▸ **Written instruction A**
Reproduce the passage of the superstitions fact file from "- As science" to "the number 13." word for word.

##### Page

See the fact file below for more information on the superstition or alternatively, you can download our 23-page Superstition worksheet pack to utilise within the classroom or home environment.
Key Facts & Information
WHERE ARE SUPERSTITIONS CAME FROM?
- Superstitions are practices and beliefs which originate from our ancestors back when they still worshipped nature.
- As science did not exist in these times, our ancestors had to find ways to justify the events that happened in their daily life, and their misfortune or luck.
- Some of the superstitions we used now came from our ancestors’ belief that nature can help us.
- As time goes by, superstitions increase in number. Some have evolved from religious beliefs while others are mere coincidences.
- Superstitions have been passed down from generation to generation until modern times, when science can already explain almost everything.
- Some superstitions are still practiced today, while others have been forgotten.
SUPERSTITIONS ABOUT NUMBERS
- People are often afraid of the number 13.
- This fear could be due to Judas, who was the thirteenth guest to attend the Last Supper, and everybody is aware of how this event ended.
- Italians write 17 as XVII, which can be rearranged to form VIXI, which generally means “I’m now dead” or “my life is over”.
- Lucky number seven is the general image for gambling machines and big Vegas jackpots.
- Seven may also be considered lucky due to the role that the number has played in history, culture and legend. In religion, God declared the seventh day as his time to rest after creating the world. There are seven planets in the Ancient world, seven oceans, and seven days a week.
- Number eight is thought to be lucky due to its relationship with resurrection and renewal. In Christianity, God made the world in six days and rested on the seventh, leaving the eighth day open for restoration and a superior world.
- The Chinese praise the number eight, as they link it to success.
- Number 4 is unlucky for the Chinese because, in Cantonese, its sound “si” means “death”.
- The number 666 is said to be the number of the Devil thanks to the book of Revelation.
- The number 3 is associated with the Holy Trinity in Christianity, Islam’s three holy sites and the trinity of land, sea, and air which makes up the Earth.
SUPERSTITIONS ABOUT ANIMALS
- Death is said to be coming if a black beetle tapps on your walls or slithers across your shoe. Try not to squash the supposed “deathwatch beetle”, but move it securely outside your home, or simply avoid it.
- Owls have been connected to good and bad luck through different ancient stories. Numerous legends name owls as delivery people from the spirit world.

##########
##### Records shown

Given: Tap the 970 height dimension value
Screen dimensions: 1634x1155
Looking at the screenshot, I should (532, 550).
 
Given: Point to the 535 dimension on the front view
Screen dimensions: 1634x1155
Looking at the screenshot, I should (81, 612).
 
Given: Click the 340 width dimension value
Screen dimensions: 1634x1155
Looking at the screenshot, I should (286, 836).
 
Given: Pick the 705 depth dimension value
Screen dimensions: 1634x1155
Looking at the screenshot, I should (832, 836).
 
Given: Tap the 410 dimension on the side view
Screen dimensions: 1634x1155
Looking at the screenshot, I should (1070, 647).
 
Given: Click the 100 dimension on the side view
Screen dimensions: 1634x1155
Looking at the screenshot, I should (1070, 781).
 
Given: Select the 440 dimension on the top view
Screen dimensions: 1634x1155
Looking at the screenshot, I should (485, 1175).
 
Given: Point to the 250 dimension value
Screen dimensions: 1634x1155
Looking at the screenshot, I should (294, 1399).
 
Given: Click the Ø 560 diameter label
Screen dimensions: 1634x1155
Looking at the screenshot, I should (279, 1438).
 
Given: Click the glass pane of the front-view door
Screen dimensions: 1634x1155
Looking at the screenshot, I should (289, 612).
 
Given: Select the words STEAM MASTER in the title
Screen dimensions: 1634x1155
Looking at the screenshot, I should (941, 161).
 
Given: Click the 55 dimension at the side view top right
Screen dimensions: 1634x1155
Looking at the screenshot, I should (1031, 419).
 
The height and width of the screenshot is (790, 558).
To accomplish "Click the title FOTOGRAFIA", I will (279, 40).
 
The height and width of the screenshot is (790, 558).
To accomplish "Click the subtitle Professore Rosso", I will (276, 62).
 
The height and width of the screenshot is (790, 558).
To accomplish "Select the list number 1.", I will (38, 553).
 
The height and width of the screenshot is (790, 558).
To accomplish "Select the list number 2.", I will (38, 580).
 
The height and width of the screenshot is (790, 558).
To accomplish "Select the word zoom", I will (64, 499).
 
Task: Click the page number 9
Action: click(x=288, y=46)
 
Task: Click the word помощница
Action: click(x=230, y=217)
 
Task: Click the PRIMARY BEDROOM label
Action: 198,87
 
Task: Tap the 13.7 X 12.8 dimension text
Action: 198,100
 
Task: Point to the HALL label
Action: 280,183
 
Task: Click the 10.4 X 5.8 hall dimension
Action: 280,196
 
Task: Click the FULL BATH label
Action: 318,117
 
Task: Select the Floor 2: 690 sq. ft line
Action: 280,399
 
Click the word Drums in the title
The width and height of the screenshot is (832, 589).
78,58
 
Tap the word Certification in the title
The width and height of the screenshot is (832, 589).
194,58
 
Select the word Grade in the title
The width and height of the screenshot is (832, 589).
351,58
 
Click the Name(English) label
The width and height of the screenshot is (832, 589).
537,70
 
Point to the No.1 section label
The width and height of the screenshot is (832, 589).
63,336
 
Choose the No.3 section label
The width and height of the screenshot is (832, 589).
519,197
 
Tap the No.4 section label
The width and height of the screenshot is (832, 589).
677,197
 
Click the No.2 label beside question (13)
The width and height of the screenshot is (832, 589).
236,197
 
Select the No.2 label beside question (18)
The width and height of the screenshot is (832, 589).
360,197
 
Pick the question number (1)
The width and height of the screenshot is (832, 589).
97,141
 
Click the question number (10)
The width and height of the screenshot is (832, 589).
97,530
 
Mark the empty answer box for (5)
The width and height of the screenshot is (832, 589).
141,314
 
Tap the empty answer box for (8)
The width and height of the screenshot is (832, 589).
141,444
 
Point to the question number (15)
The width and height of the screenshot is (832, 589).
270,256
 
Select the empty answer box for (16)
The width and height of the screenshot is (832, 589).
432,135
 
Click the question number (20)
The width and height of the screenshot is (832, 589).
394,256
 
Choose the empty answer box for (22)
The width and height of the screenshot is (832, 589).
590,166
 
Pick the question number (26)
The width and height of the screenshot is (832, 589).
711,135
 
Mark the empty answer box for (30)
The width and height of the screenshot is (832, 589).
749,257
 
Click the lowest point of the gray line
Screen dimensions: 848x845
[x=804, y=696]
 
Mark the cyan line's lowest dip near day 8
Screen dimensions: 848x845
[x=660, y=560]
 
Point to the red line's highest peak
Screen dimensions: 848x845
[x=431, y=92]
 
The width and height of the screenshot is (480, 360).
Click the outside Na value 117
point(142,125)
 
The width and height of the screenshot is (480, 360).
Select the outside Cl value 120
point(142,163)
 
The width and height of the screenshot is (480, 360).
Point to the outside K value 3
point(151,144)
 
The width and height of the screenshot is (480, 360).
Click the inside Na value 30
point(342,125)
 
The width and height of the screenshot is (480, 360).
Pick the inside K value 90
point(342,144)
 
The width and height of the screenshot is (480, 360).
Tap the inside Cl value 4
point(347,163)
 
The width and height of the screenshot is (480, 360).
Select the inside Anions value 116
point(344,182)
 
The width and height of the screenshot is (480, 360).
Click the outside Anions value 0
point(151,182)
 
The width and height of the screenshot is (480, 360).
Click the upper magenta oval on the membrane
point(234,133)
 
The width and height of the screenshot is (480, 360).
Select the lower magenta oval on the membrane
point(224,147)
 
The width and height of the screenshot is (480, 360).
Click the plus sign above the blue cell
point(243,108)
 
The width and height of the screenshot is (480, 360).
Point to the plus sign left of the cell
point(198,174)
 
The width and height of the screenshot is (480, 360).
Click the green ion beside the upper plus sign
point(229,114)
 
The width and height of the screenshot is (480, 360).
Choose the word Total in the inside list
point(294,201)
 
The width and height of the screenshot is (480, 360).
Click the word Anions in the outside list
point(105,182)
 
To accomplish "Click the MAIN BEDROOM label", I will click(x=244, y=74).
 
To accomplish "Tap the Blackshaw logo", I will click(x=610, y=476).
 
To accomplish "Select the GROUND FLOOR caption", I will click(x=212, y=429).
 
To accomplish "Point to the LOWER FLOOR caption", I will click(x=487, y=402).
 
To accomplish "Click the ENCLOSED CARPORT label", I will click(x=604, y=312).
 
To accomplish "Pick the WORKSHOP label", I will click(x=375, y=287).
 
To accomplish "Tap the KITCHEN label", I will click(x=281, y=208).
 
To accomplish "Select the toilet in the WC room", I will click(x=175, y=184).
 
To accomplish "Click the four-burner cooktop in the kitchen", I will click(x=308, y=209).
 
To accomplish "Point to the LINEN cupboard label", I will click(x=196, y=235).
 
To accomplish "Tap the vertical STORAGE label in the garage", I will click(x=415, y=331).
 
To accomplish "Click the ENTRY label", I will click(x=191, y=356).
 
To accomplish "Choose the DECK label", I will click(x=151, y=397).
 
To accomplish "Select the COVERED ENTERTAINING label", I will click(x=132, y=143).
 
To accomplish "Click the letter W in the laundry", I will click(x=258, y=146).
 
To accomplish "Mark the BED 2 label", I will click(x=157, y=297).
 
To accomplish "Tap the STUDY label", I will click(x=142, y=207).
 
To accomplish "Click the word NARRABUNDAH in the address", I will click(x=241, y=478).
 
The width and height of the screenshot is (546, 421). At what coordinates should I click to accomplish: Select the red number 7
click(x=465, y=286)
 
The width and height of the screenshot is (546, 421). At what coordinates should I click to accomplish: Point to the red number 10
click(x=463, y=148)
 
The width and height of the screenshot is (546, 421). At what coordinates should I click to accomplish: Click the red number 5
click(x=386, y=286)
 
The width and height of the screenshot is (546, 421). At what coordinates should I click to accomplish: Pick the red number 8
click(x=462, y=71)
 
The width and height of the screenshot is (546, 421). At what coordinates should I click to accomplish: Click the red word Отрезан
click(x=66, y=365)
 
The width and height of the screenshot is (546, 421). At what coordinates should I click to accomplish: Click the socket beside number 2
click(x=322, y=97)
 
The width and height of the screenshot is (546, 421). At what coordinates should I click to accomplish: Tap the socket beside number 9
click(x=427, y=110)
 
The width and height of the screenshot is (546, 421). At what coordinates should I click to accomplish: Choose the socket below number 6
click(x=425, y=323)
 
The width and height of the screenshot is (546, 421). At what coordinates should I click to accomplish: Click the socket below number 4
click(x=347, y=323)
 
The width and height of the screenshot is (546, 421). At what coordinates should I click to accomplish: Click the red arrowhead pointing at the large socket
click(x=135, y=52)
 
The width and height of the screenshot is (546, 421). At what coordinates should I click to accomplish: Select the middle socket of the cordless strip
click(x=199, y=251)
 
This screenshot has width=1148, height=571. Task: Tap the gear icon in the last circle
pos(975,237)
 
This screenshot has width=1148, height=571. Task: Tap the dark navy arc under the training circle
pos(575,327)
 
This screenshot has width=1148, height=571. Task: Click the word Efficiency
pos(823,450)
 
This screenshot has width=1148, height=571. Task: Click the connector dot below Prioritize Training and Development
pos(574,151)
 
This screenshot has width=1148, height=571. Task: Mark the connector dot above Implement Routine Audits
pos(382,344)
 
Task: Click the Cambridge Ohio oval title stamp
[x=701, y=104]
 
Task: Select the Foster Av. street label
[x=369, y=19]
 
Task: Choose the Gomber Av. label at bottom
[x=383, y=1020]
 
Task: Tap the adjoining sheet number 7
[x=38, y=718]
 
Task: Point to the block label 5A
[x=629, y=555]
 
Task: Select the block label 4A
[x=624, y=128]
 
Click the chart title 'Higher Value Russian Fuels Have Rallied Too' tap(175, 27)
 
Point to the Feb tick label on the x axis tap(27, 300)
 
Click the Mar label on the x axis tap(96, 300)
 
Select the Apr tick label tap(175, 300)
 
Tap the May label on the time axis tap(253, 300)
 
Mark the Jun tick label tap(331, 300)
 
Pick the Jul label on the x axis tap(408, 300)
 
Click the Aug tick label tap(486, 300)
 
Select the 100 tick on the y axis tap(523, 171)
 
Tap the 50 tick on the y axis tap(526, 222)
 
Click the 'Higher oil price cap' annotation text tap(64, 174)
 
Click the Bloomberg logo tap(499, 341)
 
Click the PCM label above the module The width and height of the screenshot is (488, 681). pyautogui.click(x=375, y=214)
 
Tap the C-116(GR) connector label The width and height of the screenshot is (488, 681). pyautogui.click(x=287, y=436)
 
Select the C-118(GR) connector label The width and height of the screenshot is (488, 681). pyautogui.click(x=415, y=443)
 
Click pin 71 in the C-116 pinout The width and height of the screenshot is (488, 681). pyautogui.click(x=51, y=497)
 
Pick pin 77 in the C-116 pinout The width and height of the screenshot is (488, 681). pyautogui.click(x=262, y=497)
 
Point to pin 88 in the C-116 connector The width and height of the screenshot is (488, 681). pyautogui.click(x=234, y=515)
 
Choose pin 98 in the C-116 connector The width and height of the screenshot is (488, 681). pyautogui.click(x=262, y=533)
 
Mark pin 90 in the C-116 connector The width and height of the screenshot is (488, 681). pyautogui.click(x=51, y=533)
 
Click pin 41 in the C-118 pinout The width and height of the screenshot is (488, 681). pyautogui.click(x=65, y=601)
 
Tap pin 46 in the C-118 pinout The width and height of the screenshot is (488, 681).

##########

▸ **Written instruction B**
In the records, write out only the lines from the line with "Click the PCM" to the line with "Tap the C-116(GR)", switching "label" to "caption" and leaving everything else unchanged.

▸ **Response A**
- As science did not exist in these times, our ancestors had to find ways to justify the events that happened in their daily life, and their misfortune or luck.
- Some of the superstitions we used now came from our ancestors’ belief that nature can help us.
- As time goes by, superstitions increase in number. Some have evolved from religious beliefs while others are mere coincidences.
- Superstitions have been passed down from generation to generation until modern times, when science can already explain almost everything.
- Some superstitions are still practiced today, while others have been forgotten.
SUPERSTITIONS ABOUT NUMBERS
- People are often afraid of the number 13.

▸ **Response B**
Click the PCM caption above the module The width and height of the screenshot is (488, 681). pyautogui.click(x=375, y=214)
 
Tap the C-116(GR) connector caption The width and height of the screenshot is (488, 681). pyautogui.click(x=287, y=436)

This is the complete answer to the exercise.